Top of EXTRACTED INFORMATION

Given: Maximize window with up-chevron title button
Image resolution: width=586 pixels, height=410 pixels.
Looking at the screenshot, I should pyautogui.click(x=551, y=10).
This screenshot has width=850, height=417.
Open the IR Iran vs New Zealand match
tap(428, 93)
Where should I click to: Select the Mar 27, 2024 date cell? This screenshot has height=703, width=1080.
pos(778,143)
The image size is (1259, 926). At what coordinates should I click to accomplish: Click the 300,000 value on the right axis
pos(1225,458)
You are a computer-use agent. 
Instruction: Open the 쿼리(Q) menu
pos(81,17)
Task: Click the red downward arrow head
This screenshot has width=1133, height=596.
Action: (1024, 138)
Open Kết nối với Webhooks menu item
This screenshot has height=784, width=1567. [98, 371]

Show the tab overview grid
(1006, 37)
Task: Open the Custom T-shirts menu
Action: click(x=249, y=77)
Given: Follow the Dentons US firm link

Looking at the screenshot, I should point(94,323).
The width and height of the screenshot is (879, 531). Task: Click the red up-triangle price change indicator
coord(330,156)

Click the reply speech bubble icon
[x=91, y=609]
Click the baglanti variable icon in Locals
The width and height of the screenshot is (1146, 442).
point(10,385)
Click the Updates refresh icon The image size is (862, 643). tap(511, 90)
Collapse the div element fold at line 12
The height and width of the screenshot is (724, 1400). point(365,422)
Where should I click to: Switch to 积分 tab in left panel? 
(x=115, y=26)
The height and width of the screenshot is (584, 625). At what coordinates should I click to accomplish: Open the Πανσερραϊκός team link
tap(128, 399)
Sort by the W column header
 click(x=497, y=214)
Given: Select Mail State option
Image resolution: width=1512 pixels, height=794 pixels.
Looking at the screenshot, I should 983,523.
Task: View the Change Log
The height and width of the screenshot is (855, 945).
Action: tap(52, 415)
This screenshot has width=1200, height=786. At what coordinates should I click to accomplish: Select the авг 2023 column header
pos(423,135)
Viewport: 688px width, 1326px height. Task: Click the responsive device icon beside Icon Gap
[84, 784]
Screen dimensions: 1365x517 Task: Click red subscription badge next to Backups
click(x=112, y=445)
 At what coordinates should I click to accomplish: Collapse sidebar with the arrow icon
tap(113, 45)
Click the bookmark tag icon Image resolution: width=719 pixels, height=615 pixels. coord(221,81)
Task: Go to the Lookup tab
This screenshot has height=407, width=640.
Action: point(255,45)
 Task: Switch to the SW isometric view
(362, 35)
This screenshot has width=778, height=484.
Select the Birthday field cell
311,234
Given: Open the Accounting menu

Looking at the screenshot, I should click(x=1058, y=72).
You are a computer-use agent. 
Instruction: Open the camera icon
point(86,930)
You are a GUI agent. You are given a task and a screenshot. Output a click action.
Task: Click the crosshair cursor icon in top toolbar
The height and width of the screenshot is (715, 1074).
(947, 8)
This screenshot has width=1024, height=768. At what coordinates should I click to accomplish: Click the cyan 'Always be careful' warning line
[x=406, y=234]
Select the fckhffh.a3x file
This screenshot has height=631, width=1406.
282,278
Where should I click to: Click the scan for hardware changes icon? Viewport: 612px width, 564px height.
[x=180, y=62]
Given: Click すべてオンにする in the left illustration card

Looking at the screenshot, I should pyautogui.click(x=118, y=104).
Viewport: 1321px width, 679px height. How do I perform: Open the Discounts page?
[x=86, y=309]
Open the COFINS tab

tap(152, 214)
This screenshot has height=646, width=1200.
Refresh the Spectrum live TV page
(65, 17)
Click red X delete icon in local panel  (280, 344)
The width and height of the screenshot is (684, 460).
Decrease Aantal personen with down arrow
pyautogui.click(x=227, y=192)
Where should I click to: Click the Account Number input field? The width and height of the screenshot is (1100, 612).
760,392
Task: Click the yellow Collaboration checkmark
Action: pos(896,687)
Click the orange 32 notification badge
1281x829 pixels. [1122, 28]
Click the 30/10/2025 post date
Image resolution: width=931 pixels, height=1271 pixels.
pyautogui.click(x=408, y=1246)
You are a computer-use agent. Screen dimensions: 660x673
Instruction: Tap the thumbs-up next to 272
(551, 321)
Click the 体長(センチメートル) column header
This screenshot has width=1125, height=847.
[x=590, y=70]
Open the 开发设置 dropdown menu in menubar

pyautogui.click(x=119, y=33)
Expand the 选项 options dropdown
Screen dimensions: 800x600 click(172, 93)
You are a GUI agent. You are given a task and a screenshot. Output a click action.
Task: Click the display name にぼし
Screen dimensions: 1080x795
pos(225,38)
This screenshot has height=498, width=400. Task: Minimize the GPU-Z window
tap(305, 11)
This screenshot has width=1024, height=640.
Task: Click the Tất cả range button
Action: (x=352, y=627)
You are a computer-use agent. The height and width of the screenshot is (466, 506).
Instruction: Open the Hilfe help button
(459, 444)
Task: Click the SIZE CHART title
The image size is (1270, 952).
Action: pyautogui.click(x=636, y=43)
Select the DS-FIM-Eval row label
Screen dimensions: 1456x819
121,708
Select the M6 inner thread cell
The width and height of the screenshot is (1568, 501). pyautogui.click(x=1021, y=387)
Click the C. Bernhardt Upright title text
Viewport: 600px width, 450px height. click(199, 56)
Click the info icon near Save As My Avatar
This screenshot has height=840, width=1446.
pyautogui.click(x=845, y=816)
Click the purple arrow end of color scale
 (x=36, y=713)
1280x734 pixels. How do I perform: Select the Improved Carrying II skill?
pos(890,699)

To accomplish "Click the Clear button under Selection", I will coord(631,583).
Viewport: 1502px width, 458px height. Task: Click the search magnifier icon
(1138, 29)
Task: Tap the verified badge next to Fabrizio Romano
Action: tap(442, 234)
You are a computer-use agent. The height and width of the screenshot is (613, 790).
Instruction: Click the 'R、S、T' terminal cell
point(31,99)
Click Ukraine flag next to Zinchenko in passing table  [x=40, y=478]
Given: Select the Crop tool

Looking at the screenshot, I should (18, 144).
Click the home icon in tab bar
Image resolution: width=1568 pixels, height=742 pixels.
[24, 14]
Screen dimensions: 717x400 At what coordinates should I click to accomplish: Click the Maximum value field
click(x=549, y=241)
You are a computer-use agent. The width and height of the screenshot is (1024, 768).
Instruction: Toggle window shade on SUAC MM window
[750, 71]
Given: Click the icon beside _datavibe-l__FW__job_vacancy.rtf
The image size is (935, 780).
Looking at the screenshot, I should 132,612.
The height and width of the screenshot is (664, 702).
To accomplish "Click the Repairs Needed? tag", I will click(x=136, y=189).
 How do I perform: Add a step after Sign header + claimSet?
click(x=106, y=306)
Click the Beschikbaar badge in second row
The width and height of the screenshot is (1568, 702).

Bottom of EXTRACTED INFORMATION

# WHAT YOU ARE ASKED TO DO
What is needed is an exact repetition of the lines from the first line of the records through the line containing "Task: View the Change Log", both ends included, and nothing more.

# RESPONSE TO THE EXERCISE
Given: Maximize window with up-chevron title button
Image resolution: width=586 pixels, height=410 pixels.
Looking at the screenshot, I should pyautogui.click(x=551, y=10).
This screenshot has width=850, height=417.
Open the IR Iran vs New Zealand match
tap(428, 93)
Where should I click to: Select the Mar 27, 2024 date cell? This screenshot has height=703, width=1080.
pos(778,143)
The image size is (1259, 926). At what coordinates should I click to accomplish: Click the 300,000 value on the right axis
pos(1225,458)
You are a computer-use agent. 
Instruction: Open the 쿼리(Q) menu
pos(81,17)
Task: Click the red downward arrow head
This screenshot has width=1133, height=596.
Action: (1024, 138)
Open Kết nối với Webhooks menu item
This screenshot has height=784, width=1567. [98, 371]

Show the tab overview grid
(1006, 37)
Task: Open the Custom T-shirts menu
Action: click(x=249, y=77)
Given: Follow the Dentons US firm link

Looking at the screenshot, I should point(94,323).
The width and height of the screenshot is (879, 531). Task: Click the red up-triangle price change indicator
coord(330,156)

Click the reply speech bubble icon
[x=91, y=609]
Click the baglanti variable icon in Locals
The width and height of the screenshot is (1146, 442).
point(10,385)
Click the Updates refresh icon The image size is (862, 643). tap(511, 90)
Collapse the div element fold at line 12
The height and width of the screenshot is (724, 1400). point(365,422)
Where should I click to: Switch to 积分 tab in left panel? 
(x=115, y=26)
The height and width of the screenshot is (584, 625). At what coordinates should I click to accomplish: Open the Πανσερραϊκός team link
tap(128, 399)
Sort by the W column header
 click(x=497, y=214)
Given: Select Mail State option
Image resolution: width=1512 pixels, height=794 pixels.
Looking at the screenshot, I should 983,523.
Task: View the Change Log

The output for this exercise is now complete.